Quale modello istituzionale alternativo dell’Unione Europea potrebbe meglio rispondere alla legittima aspettativa di una maggiore coesione fra gli stati membri, incorporando magari anche un principio di sussidiarietà, ma senza che ciò ne pregiudichi l’evoluzione in direzione di una più solida unità politica?

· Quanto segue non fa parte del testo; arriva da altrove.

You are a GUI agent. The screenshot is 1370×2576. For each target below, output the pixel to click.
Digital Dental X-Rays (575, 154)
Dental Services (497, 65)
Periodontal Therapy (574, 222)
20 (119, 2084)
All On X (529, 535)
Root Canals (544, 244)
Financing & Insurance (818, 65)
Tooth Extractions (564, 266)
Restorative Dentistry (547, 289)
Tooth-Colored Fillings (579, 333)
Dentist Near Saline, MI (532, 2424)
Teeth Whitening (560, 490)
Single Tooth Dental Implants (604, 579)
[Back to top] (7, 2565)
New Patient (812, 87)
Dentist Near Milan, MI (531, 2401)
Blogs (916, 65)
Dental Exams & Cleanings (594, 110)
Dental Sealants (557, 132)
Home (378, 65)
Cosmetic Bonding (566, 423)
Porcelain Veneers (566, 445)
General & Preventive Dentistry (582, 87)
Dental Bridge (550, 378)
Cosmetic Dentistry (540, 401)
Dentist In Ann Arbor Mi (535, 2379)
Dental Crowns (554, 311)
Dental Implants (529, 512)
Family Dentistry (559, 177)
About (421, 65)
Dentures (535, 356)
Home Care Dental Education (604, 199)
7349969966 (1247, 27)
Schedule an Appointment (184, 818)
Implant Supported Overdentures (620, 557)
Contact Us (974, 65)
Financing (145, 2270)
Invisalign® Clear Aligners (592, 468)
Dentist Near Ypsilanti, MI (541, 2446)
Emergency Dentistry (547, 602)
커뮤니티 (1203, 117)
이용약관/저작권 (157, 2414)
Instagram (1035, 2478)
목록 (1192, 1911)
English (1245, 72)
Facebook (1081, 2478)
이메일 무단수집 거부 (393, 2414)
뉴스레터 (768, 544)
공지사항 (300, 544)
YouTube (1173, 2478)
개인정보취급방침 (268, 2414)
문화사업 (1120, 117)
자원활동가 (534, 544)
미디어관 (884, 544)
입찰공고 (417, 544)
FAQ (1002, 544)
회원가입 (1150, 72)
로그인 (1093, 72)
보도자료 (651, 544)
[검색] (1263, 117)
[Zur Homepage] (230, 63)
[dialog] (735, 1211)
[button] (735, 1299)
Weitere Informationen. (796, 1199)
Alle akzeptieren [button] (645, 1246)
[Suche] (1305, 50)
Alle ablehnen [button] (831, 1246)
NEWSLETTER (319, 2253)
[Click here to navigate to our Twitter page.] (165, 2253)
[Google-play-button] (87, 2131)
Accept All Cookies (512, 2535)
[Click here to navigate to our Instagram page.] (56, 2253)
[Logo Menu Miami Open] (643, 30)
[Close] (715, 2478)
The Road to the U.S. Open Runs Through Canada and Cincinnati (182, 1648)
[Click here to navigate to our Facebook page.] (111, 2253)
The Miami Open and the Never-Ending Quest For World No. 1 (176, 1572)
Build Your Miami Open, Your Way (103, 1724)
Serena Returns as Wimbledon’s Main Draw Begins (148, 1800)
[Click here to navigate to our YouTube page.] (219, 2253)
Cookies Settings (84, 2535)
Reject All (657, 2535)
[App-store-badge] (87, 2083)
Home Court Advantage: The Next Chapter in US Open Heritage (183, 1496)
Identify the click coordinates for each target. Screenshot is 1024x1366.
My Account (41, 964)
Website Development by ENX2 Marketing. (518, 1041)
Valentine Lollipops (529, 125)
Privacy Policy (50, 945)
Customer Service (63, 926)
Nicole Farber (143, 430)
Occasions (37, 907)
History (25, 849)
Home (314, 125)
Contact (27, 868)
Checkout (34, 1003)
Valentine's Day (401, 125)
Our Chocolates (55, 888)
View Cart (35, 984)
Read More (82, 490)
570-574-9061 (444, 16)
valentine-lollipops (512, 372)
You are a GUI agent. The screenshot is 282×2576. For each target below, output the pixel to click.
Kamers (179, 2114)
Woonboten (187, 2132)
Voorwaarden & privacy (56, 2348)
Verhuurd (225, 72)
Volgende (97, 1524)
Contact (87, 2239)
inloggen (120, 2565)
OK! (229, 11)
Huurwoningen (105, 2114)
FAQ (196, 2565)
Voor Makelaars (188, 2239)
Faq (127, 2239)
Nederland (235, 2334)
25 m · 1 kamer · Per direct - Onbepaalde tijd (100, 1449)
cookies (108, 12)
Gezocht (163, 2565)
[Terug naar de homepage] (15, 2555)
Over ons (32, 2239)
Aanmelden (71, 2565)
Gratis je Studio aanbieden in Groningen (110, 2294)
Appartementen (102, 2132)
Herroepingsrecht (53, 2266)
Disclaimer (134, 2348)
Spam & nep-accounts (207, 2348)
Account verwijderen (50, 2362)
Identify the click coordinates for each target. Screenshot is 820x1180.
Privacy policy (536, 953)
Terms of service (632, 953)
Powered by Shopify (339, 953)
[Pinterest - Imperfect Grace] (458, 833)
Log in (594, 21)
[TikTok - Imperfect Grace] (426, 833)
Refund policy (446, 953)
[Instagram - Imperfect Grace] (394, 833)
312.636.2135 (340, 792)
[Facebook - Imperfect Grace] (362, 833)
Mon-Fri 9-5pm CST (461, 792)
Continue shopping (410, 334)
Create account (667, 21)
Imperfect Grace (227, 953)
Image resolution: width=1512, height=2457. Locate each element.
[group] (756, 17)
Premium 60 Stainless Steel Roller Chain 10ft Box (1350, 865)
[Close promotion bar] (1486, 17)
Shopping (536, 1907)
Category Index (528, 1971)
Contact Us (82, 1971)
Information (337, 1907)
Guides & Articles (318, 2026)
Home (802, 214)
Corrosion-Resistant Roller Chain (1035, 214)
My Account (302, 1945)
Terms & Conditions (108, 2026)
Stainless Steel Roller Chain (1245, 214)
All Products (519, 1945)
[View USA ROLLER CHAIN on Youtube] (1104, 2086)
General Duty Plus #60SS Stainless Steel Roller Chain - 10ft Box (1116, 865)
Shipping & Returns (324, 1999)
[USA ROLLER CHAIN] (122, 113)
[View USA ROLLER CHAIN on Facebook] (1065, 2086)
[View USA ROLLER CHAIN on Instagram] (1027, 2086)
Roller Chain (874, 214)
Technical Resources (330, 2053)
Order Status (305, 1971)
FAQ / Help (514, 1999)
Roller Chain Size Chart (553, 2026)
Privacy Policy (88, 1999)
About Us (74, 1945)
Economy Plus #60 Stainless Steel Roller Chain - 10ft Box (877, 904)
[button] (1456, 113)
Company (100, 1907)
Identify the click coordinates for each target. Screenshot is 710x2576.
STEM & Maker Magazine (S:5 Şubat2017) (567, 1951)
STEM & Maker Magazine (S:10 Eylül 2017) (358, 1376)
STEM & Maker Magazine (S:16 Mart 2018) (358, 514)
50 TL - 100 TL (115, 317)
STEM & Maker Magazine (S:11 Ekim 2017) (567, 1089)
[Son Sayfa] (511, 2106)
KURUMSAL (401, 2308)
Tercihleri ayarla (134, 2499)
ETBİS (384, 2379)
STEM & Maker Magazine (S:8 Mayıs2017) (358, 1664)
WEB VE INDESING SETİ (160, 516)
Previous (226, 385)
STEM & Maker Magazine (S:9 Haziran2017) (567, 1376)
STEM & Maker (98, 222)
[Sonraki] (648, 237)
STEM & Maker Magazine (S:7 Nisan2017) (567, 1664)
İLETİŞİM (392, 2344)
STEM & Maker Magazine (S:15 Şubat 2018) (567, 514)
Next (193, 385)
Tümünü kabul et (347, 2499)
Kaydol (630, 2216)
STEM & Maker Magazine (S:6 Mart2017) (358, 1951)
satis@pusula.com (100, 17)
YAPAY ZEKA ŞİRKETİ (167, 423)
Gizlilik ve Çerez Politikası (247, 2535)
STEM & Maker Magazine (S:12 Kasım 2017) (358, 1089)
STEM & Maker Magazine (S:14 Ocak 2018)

Un’unione politica di stati che nasce dalla loro aggregazione, deve basarsi sul riconoscimento della loro asimmetria (demografica, economica, amministrativa, militare) e della loro differenziazione (linguistica, culturale, identitaria). Per questi motivi, essa dovrebbe condividere la sovranità relativamente alle politiche che hanno a che fare con la sicurezza collettiva, preservando la sovranità degli stati membri sulle politiche che possono gestire autonomamente. Occorre combinare “shared rule” e “self-rule”. Nello stesso tempo, nelle politiche comuni (“shared rule”), il processo decisionale non può essere centralizzato in una singola istituzione (che sia il Parlamento europeo o il Consiglio europeo), ma deve essere diffuso tra più istituzioni, facendo in modo (tuttavia) da non impedire una decisione efficiente e responsabile. Ho sviluppato questo modello in diversi miei studi (da ultimo, in “Europe’s Future”, Cambridge University Press, 2019). Si tratta di costruire un’unione (composito o federale), non già uno stato (seppure\ federale).